==== Data extract ====

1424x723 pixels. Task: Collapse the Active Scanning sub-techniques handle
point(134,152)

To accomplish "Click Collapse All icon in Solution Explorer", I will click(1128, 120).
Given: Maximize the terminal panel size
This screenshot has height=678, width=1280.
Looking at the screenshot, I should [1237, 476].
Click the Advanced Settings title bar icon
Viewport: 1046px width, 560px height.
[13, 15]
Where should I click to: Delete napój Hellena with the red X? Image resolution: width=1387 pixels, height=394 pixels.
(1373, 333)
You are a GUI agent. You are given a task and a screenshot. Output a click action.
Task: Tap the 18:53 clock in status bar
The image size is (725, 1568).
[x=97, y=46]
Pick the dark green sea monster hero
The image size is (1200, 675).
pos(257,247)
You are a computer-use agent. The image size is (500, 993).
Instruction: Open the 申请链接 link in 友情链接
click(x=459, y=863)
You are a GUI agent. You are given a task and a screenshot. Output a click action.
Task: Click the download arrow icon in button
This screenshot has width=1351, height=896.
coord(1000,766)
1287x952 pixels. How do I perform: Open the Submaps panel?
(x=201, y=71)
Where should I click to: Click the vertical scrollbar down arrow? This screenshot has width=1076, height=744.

====

> Aim of the exercise
Please go line by line through the records above, copying each one that holds the string "arrow".

> Reply
Task: Click the download arrow icon in button
Where should I click to: Click the vertical scrollbar down arrow? This screenshot has width=1076, height=744.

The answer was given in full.